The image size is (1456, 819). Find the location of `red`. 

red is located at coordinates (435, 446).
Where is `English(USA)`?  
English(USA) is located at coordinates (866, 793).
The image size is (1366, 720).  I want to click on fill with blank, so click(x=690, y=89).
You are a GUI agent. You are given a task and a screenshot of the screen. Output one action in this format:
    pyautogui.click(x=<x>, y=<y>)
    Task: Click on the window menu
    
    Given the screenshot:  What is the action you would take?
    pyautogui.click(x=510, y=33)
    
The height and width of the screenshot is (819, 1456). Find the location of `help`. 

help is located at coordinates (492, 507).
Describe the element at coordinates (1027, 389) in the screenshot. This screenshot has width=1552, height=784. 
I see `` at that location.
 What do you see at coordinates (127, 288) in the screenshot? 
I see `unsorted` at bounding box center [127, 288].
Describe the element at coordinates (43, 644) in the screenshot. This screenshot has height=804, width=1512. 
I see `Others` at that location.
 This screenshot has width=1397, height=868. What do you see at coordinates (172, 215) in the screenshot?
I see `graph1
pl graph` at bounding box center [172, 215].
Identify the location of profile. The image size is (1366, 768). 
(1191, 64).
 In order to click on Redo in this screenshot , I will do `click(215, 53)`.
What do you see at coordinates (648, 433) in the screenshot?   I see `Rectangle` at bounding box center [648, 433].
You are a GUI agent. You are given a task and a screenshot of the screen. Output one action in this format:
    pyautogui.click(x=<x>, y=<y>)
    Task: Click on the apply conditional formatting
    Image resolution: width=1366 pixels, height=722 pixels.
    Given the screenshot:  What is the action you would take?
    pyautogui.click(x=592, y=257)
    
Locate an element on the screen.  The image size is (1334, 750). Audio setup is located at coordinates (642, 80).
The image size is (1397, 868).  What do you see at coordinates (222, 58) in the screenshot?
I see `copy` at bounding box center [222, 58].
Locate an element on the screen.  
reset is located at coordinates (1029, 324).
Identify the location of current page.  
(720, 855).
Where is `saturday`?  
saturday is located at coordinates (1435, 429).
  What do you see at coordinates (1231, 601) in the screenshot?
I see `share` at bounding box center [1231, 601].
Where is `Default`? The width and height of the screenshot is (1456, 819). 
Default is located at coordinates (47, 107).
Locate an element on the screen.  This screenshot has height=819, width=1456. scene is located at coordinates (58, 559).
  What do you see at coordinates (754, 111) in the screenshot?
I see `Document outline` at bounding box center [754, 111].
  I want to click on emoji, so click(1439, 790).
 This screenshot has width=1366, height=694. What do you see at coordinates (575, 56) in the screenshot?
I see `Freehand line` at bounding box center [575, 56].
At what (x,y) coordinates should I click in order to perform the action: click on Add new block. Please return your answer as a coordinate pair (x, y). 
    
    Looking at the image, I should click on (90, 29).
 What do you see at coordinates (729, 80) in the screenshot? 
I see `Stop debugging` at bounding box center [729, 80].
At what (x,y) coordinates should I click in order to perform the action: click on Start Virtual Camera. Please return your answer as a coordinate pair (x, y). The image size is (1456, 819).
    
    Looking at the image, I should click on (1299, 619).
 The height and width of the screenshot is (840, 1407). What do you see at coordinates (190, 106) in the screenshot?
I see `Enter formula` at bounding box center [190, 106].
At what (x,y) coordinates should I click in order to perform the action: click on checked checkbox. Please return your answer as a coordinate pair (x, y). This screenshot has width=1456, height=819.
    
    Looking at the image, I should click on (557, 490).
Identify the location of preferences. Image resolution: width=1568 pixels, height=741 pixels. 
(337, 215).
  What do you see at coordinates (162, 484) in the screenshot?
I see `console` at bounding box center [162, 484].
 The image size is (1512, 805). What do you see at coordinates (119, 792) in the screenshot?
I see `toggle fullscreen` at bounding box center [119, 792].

■ ■ ■ ■ ■ ■ ■

> AIM: Copy out the records above word for word, everything from the line containing "The height and width of the screenshot is (819, 1456)." down to the line containing "What do you see at coordinates (648, 433)", with both of those lines included.

> CORRECT OUTPUT:
The height and width of the screenshot is (819, 1456). Find the location of `help`. 

help is located at coordinates (492, 507).
Describe the element at coordinates (1027, 389) in the screenshot. This screenshot has width=1552, height=784. 
I see `` at that location.
 What do you see at coordinates (127, 288) in the screenshot? 
I see `unsorted` at bounding box center [127, 288].
Describe the element at coordinates (43, 644) in the screenshot. This screenshot has height=804, width=1512. 
I see `Others` at that location.
 This screenshot has width=1397, height=868. What do you see at coordinates (172, 215) in the screenshot?
I see `graph1
pl graph` at bounding box center [172, 215].
Identify the location of profile. The image size is (1366, 768). 
(1191, 64).
 In order to click on Redo in this screenshot , I will do `click(215, 53)`.
What do you see at coordinates (648, 433) in the screenshot?   I see `Rectangle` at bounding box center [648, 433].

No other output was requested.